Regra geral, a melhor explicação é a mais simples: Centeno está a usar o Banco de Portugal para fazer política, mas isso tem um preço, a fragilização das instituições. Seja para preparar a candidatura a Belém (os auto-elogios do que foi feito entre 2015 e 2020 chegam a ser constrangedores), seja para abrir espaço para outros voos que o calendário também favorece, por exemplo a Comissão Europeia ou até a comissão executiva do BCE, esta inovação, chamemos-lhe assim, põe o governador acima do Banco de Portugal, põe uma instituição ao serviço de Centeno.

Carlos Costa geria o Banco de Portugal de forma colegial, Mário Centeno transformou o Banco de Portugal numa instituição unipessoal. Não existe mais ninguém (talvez apenas o chefe de Gabinete Álvaro Novo, uma espécie de vice-governador-sombra).
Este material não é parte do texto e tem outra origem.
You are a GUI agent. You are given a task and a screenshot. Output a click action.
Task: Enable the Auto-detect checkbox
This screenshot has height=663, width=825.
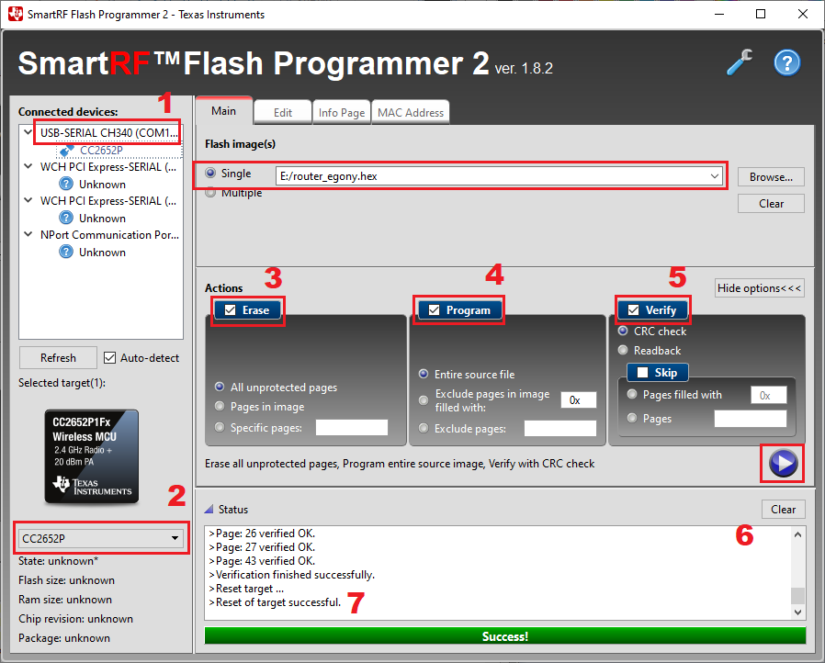click(x=110, y=357)
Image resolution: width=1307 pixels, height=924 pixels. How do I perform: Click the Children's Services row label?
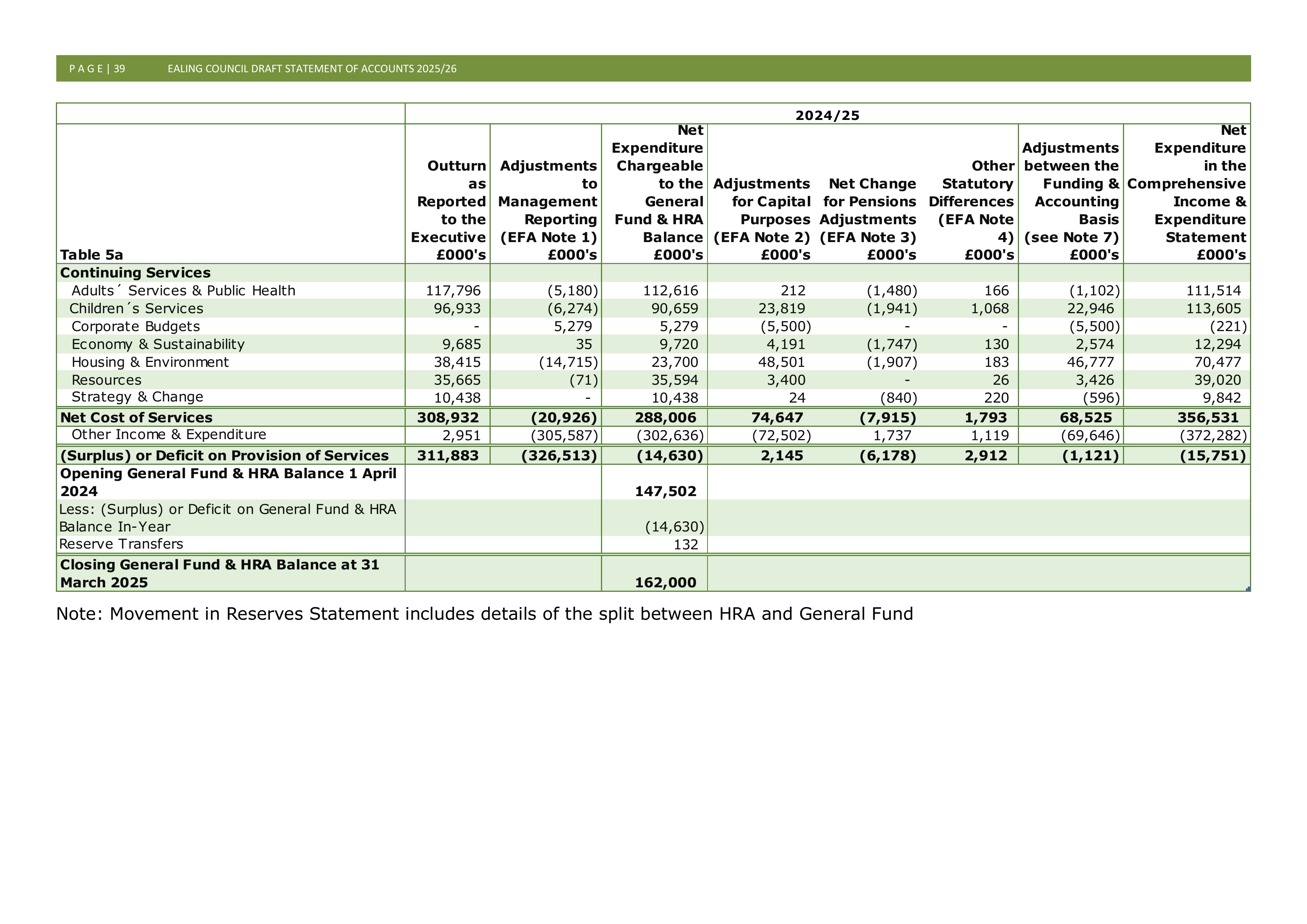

O conselho de administração é um órgão morto.

Isso pode ser muito útil no curto prazo, para o próprio e para o Governo, porque as ambições de Centeno dependem sempre de Costa, mas são um enorme problema para o país, para a independência do Banco de Portugal e também para a governadora que se seguirá (a atual vice-governadora, Clara Raposo, se a atual legislatura de Costa for até ao fim).

Portanto, Mário Centeno tem a obrigação de clarificar o que quer fazer no futuro próximo — no mínimo como o fez Marques Mendes — para que não subsistam dúvidas sobre a condição em que o governador toma posições públicas ou sobre as próximas análises do próprio Banco de Portugal.